The pages are linked together using a page tree, rather than a simple array. This tree structure makes it faster to find a given page in a document with hundreds or thousands of pages. Good PDF applications build a balanced tree (one with the minimum height for the number of nodes). This ensures that a particular page can be located quickly. The nodes with no children are the pages themselves. An example page tree structure for seven pages is shown in Figure 4-2.

This would be written in PDF objects as shown in Example 4-2. The entries in an intermediate or root page tree node (i.e., not a page itself) are summarized in Table 4-5.

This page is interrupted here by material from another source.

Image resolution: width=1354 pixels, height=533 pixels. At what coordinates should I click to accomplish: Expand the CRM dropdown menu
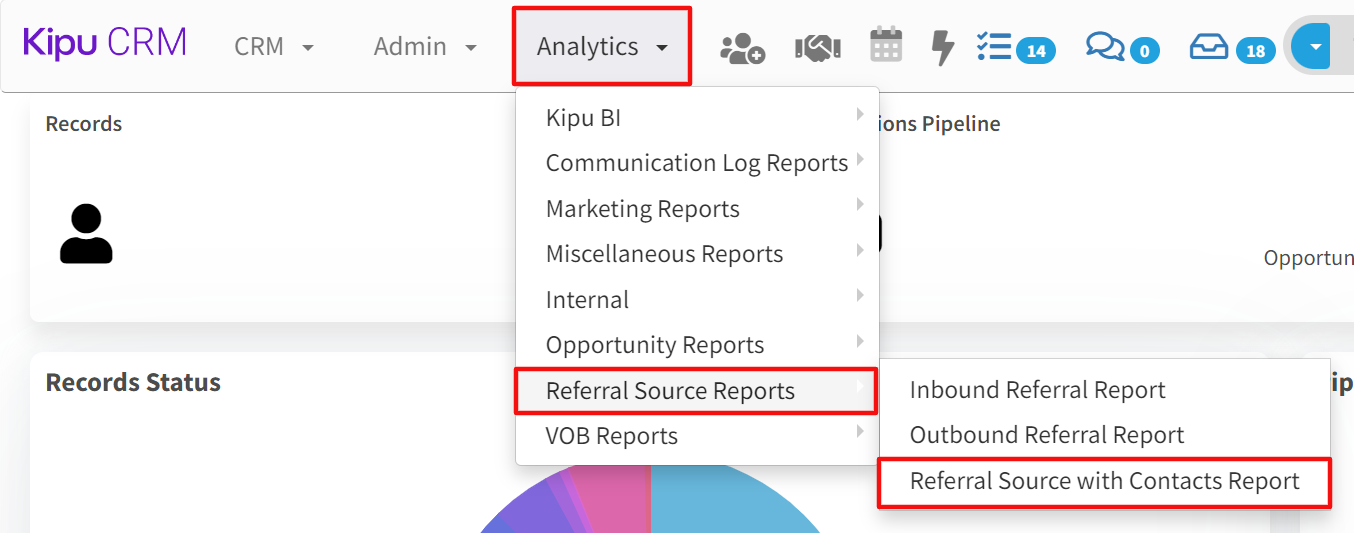274,47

A page tree for seven pages. The exact shape of the tree is left to the individual PDF application. The PDF code for this tree is shown in .
Figure 4-2. A page tree for seven pages. The exact shape of the tree is left to the individual PDF application. The PDF code for this tree is shown in Example 4-2.
Example 4-2. PDF objects used to build the page tree illustrated in Figure 4-2
1 0 obj Root node
<< /Type /Pages /Kids [2 0 R 3 0 R 4 0 R] /Count 7 >>
endobj
2 0 obj Intermediate node
<< /Type /Pages /Kids [5 0 R 6 0 R 7 0 R] /Parent 1 0 R /Count 3 >>
endobj
3 0 obj Intermediate node
<< /Type /Pages /Kids [8 0 R 9 0 R 10 0 R] /Parent 1 0 R /Count 3 >>
endobj
4 0 obj Page 7
<< /Type /Page /Parent 1 0 R /MediaBox [0 0 500 500] /Resources << >> >>
endobj
5 0 obj Page 1
<< /Type /Page /Parent 2 0 R /MediaBox [0 0 500 500] /Resources << >> >>
endobj
6 0 obj Page 2
<< /Type /Page /Parent 2 0 R /MediaBox [0 0 500 500] /Resources << >> >>
endobj
7 0 obj Page 3
<< /Type /Page /Parent 2 0 R /MediaBox [0 0 500 500] /Resources << >> >>
endobj
8 0 obj Page 4
<< /Type /Page /Parent 3 0 R /MediaBox [0 0 500 500] /Resources << >> >>
endobj
9 0 obj Page 5
<< /Type /Page /Parent 3 0 R /MediaBox [0 0 500 500] /Resources << >> >>
endobj
10 0 obj Page 6
<< /Type /Page /Parent 3 0 R /MediaBox [0 0 500 500] /Resources << >> >>
endobj
Table 4-5. Entries in an intermediate or root page tree node (*denotes a required entry)
KeyValue typeValue
/Type*nameMust be /Pages.
/Kids*array of indirect referencesThe immediate child page-tree nodes of this node.
/Count*integerThe number of page nodes (not other page tree nodes) which are eventual children of this node.
/Parent indirect reference to page tree nodeReference to the parent of this node (the node of which this is a child). Must be present if not the root node of the page tree.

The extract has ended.